Nor has the Chicago Public Library “reviewed the categorization of libraries within the staffing plan or developed a formal process for evaluating the plan’s effectiveness.”

It expects to start those processes in the third quarter of this year and “create a policy to codify how and when the staffing plan should be applied, evaluated and updated” in the fourth quarter, the follow-up audit states.

“By not supporting its staff and not engaging with its communities, CPL is failing in its mission to support the people of Chicago. I hope a turn of administration brings a fresh re-examination of the issues,” Ferguson said in a news release that accompanied his follow-up audit.

Ferguson said Chicagoans should be “troubled” by the library system’s response to last year’s critique because it left “diligent and well-intentioned managers” of the library system without the “support, guidance, and decisiveness needed” to serve library patrons.

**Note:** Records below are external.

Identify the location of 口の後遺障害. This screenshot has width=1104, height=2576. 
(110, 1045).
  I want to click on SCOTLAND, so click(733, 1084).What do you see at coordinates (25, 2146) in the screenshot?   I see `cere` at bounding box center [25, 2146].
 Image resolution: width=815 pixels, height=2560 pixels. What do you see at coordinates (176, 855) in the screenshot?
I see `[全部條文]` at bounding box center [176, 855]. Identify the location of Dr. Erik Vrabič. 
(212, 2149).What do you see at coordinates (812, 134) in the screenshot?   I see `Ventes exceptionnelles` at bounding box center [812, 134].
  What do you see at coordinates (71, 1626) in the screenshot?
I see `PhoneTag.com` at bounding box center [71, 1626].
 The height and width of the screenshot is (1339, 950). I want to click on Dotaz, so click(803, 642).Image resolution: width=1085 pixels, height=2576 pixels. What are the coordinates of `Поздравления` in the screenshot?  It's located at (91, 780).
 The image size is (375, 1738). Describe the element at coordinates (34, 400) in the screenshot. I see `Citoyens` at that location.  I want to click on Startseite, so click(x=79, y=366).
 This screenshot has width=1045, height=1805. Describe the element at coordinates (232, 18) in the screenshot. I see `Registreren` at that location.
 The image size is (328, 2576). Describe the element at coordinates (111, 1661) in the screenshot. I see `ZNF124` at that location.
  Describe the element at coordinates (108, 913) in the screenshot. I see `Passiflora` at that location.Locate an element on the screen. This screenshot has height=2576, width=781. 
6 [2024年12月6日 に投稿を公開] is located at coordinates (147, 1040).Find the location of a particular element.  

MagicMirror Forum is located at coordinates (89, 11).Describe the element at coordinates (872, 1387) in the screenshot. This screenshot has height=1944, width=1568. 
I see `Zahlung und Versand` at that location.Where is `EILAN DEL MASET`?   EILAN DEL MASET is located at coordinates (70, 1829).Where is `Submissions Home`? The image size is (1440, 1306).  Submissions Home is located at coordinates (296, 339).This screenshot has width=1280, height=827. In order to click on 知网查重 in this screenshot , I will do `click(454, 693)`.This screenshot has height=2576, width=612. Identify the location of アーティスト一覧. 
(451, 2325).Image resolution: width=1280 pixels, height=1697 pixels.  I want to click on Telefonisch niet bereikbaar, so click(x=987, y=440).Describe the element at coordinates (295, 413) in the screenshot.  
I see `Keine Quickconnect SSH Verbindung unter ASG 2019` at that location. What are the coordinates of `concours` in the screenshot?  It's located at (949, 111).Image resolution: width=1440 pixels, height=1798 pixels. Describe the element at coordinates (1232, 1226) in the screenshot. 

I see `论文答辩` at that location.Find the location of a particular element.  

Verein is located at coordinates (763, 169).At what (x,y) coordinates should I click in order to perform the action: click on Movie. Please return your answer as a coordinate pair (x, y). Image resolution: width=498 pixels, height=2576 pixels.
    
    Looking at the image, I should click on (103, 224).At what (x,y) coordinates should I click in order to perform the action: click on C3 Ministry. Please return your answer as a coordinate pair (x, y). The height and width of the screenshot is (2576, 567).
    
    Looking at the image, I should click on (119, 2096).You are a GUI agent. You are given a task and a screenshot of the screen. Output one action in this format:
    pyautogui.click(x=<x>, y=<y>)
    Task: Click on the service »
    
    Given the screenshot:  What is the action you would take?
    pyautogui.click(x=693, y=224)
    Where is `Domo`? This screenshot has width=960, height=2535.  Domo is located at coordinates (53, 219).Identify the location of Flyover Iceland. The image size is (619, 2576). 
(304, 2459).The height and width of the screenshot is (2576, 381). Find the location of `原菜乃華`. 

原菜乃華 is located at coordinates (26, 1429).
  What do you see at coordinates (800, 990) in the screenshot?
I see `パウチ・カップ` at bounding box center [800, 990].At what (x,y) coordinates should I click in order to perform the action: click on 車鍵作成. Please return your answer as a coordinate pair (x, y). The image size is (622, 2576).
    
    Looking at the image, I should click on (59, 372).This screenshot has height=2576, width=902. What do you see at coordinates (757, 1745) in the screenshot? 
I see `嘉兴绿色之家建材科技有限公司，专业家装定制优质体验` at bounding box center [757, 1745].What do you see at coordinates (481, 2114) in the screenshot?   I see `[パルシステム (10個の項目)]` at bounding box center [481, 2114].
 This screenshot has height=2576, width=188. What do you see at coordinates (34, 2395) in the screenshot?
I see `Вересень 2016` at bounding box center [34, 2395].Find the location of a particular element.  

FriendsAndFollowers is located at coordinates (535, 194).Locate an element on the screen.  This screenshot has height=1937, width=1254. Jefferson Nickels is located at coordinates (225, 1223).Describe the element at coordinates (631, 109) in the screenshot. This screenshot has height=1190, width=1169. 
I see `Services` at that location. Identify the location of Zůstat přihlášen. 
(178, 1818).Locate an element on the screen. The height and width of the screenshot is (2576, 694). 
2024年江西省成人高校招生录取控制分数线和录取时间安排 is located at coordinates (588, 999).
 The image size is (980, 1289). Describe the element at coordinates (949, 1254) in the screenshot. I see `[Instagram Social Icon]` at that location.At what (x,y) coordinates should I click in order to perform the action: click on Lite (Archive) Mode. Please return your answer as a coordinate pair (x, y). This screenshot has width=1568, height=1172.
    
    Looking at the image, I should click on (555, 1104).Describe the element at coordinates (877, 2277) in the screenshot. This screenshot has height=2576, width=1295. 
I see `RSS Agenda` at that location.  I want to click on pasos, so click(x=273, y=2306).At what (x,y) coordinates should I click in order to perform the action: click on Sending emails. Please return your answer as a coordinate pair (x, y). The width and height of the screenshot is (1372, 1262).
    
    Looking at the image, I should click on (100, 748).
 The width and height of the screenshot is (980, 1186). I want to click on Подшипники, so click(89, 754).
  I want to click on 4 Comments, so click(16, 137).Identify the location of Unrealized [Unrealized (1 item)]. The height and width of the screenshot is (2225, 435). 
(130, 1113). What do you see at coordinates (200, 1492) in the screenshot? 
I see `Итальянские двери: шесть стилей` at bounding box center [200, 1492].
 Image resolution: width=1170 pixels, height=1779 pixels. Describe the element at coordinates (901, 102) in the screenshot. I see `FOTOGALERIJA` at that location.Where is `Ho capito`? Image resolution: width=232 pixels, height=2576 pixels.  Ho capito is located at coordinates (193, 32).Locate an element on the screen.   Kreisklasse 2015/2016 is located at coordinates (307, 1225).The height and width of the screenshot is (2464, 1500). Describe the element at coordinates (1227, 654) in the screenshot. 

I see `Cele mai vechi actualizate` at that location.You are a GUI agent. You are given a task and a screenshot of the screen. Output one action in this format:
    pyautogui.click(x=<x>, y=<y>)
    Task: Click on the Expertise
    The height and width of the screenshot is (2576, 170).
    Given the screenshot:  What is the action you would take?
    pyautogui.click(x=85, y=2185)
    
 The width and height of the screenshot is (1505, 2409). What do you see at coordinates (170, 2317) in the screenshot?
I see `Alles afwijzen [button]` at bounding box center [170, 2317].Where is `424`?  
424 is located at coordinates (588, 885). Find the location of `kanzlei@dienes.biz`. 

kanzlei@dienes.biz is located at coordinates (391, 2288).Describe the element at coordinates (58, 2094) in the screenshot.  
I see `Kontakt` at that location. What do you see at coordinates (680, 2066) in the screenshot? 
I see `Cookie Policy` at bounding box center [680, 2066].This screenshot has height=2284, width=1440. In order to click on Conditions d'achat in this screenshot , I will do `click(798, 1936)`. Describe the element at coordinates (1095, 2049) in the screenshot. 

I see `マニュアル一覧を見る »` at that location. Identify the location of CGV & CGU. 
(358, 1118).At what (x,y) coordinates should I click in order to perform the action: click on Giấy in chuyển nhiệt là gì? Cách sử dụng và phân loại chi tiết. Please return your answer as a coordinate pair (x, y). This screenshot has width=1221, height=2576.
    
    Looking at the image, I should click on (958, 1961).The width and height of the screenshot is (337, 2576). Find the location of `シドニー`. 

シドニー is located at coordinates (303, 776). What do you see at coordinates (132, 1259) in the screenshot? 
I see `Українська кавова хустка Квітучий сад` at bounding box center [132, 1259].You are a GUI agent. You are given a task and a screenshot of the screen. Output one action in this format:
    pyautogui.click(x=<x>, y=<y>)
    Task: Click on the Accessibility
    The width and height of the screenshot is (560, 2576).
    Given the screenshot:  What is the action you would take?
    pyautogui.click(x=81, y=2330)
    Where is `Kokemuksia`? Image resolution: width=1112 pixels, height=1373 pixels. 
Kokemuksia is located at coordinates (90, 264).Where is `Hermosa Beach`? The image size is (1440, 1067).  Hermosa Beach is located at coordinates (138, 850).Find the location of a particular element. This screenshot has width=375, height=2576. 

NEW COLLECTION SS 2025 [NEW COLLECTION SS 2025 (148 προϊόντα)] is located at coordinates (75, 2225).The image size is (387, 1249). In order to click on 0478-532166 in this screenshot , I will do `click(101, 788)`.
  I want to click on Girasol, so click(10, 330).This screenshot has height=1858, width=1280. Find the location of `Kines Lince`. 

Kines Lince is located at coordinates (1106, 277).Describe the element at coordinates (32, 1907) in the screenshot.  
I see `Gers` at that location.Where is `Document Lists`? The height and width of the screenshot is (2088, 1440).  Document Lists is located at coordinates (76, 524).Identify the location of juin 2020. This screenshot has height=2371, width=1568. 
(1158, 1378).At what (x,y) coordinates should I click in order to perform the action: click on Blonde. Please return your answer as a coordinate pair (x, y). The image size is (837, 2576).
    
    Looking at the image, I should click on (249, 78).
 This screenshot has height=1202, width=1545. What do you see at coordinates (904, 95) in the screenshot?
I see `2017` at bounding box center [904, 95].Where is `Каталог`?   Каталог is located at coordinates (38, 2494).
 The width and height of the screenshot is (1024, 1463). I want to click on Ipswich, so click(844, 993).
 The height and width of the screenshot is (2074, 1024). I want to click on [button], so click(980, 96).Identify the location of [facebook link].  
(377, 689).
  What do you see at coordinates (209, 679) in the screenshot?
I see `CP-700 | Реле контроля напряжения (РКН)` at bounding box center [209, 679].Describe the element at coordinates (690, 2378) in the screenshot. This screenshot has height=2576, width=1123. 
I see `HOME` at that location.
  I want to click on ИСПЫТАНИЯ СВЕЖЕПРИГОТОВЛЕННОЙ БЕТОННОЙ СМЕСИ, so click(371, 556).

That left Ferguson to conclude that the response was the product of an “upper management that was either unengaged or simply absent.”

“The substantive and timely cooperation needed for full success was lacking. Moreover, the official response in this follow up, as was the case in the original audit, manifests a significant dissonance between a public institution and the very public CPL exists to serve,” Ferguson wrote.

Library spokesman Patrick Molloy said the city is “committed to ensuring each of our branches meet the needs of the surrounding community.”

“To help ensure staffing is appropriately distributed among our branches, we have identified an internal CPL librarian to evaluate and manage current staffing and ensure that the needs of residents are being met,” Molloy wrote in an email.

Molloy noted that six new branch libraries have opened in recent months and each has “received additional staff based on the addition of new programmatic spaces, such as teen YOUmedia digital labs and early learning play spaces.

In his first city budget, Emanuel proposed reducing library hours and imposing draconian job cuts that would have affected library services at all hours.

The plan to reduce corporate fund support for libraries by $10 million was modified only after aldermen from across the city took a stand during City Council budget hearings to the applause of library employees faced with losing their jobs.

Unwilling to preside over the dismantling of a library system she helped to build, then-Library Commissioner Mary Dempsey resigned.

Even after the compromise, the library system was forced to absorb a 26 percent reduction that included the elimination of 146 library pages responsible for sorting and shelving books and other materials and performing other routine clerical tasks.

Although some of those positions were restored, Ferguson concluded last year that staffing remained “below 2011 levels.”

Prior to 2012, each branch was staffed with six full-time positions — three librarians and three clerks — regardless of branch size, location or usage volume.

After Dempsey’s departure, Bannon determined that the uniform approach was “not sustainable” and developed a plan to allocate staff based on factors such as square footage, circulation volume, reference desks, number of visitors and computer usage.

Last year, Ferguson set out to determine whether that staffing plan was working and whether it conformed to American Library Association and Government Accounting Office standards.

He found that, although the staffing plan was an improvement, “deficiencies in design and implementation” meant the plan was “not sufficient to align library branch staffing with community needs.”

That’s why Ferguson recommended a systemwide workload analysis that involved “stakeholders” in the redesign.

The follow-up audit and its stinging critique of the Bannon regime is almost certain to grab the attention of Mayor-elect Lori Lightfoot.

Lightfoot’s wife, Amy Eshleman, served as an assistant library commissioner under Dempsey. Eshleman is credited with helping to develop YOUmedia, a digital center tailor-made for teenagers.

In 2005, Dempsey and Lightfoot worked together to clean up the Department of Procurement Services after the Hired Truck, city hiring and minority contracting scandals that cast a giant cloud over former Mayor Richard M. Daley’s administration.